Zelfs de recente, nogal belastende uitspraken van voormalig topambtenaar Hans Siepel in re.Public konden gisteren Willibrord Davids niet meer werkloos maken:
‘Dat was in 2003, aan de vooravond van de Irak-oorlog. Ik was voorzitter van de strategiegroep-Irak en werkte voor het kabinet aan de communicatie rond de naderende strijd. Ik vond dat het kabinet in haar standpuntbepaling rekening moest houden met de weerstand in de samenleving. Maar de regering bewandelde alleen de institutionele kaders. En dat was Amerika steunen. Dat deden we altijd, dus dit keer ook. De vraag was niet óf we de VS in Irak zouden steunen, de vraag was welke argumentatie we daarbij zouden verzinnen.'
In het door Agnes Kant (SP) maar weer eens aangevraagde spoeddebat maakte Balkenende duidelijk wat hij van plan is in de komende maanden. Negen maanden lang zal de Commissie Davids broeden op alle vragen en dan een rapport baren wat aan alle onduidelijkheden een einde moet maken. Tot die bevalling is Irak door de regering verklaard tot een 'no go zone'; de regering zal de kaken stijf op elkaar houden en daarmee het parlementaire grondrecht op informatie simpelweg opschorten. Dat op dezelfde dag het correctief referendum, wat de bevolking de mogelijkheid zou geven een besluit van de overheid tegen te houden of terug te draaien, zoals bijvoorbeeld een steunverlening aan een oorlog, in de Tweede Kamer sneuvelt, door onder andere weerstand van het CDA, is tekenend voor het gebrek aan vertrouwen in democratische waarden binnen de 'normen en waarden'-partij.

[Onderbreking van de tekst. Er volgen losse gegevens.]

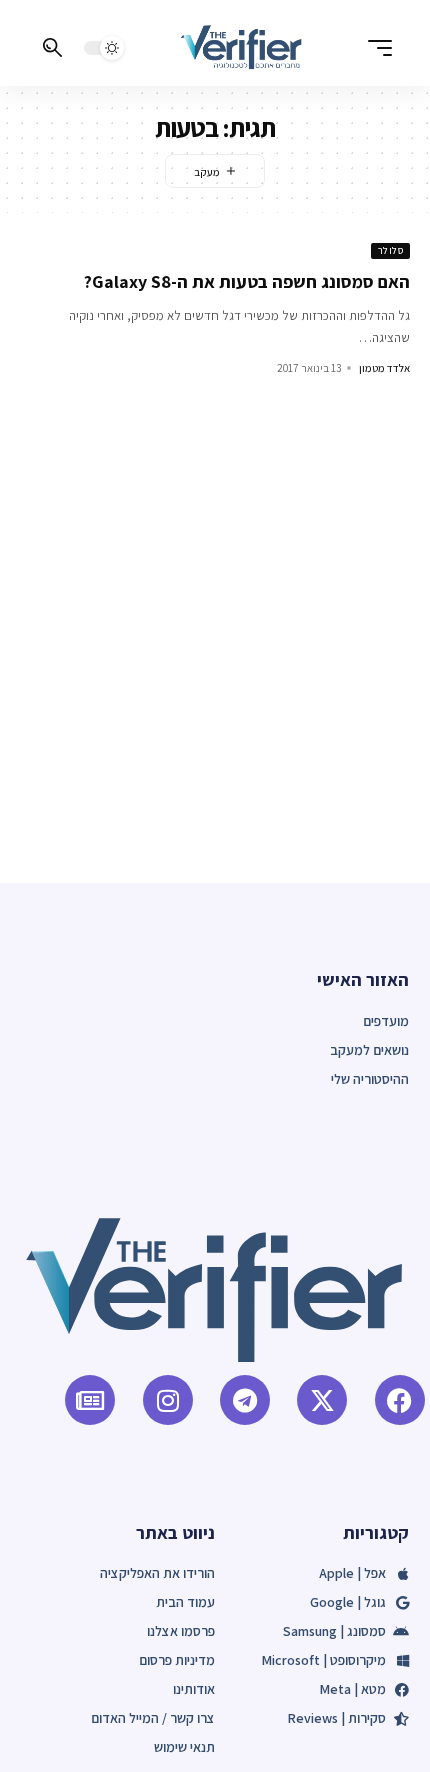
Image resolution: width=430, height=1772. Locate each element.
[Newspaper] (90, 1400)
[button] (375, 48)
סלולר (391, 250)
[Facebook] (400, 1400)
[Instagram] (168, 1400)
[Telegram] (245, 1400)
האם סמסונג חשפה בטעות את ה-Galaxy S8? (247, 281)
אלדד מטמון (384, 368)
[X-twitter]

Jan Peter Balkenende beloofde klaarheid, maar krijgt vooralsnog voornamelijk tijdswinst. De Commissie Davids zal pas in november van dit jaar de beloofde klaarheid verschaffen en mocht die klaarheid dan toch nog te troebel blijken, dán zal pas een parlementair onderzoek de onderste steen boven mogen gaan halen. Tegen de tijd dat een parlementair onderzoek is afgerond, zitten we waarschijnlijk al ver in het jaar 2010, misschien ontluiken de eerste bloesems van 2011 al.

En in 2011 zijn er weer Tweede Kamerverkiezingen. Gezien de huidige, positieve ontwikkelingen in Irak, die mogelijk en hopelijk doorzetten, kan de premier tegen die tijd met een gerust hart zijn kabinet laten vallen en iets beweren in de trant van: 'Ik heb het misschien niet helemaal zuiver gespeeld, maar kijk toch ook eens naar het resultaat; een dictator verdreven en een bevolking de vrijheid geschonken - is dat niet het allerbelangrijkste?' Van de tienduizenden slachtoffers, miljoenen ontheemden en de onvindbare massavernietigingswapens rest dan slechts een zwarte bladzijde in de recente wereldgeschiedenis.

Wellicht is een herboren, vrij Irak inderdaad het allerbelangrijkste, maar belangrijk is ook hoe het spelletje gespeeld werd. We leven tenslotte niet in een bananenrepubliek. Naar aanleiding van de diverse onthullingen van de afgelopen maand valt eigenlijk al te concluderen dat het spel niet zuiver gespeeld is. In eerste instantie was ik van plan om de volkenrechtelijke basis van de politieke steun aan de invasie onder de loep te nemen, aangezien dat volgens mij de kern van de kwestie omvat, maar gezien de versheid van de onthullingen, zal ik eerste aandacht besteden aan een schijnbare randzaak: waarom werd er eigenlijk wel politieke maar geen militaire steun aan de invasie verleend?

Geen militaire steun?

Het is ten eerste überhaupt nog de vraag of de Nederlandse regering wel alleen politieke steun verleend heeft. Het Nederlands Dagblad publiceerde op 30 januari een interview met de voormalige Amerikaanse onderminister van Defensie Douglas Feith. Feith had op pagina 396 van zijn boek War and Decision geschreven dat Nederland 'combat support' of 'combat service support' heeft geleverd en dat gaat wel wat verder dan alleen politieke steun.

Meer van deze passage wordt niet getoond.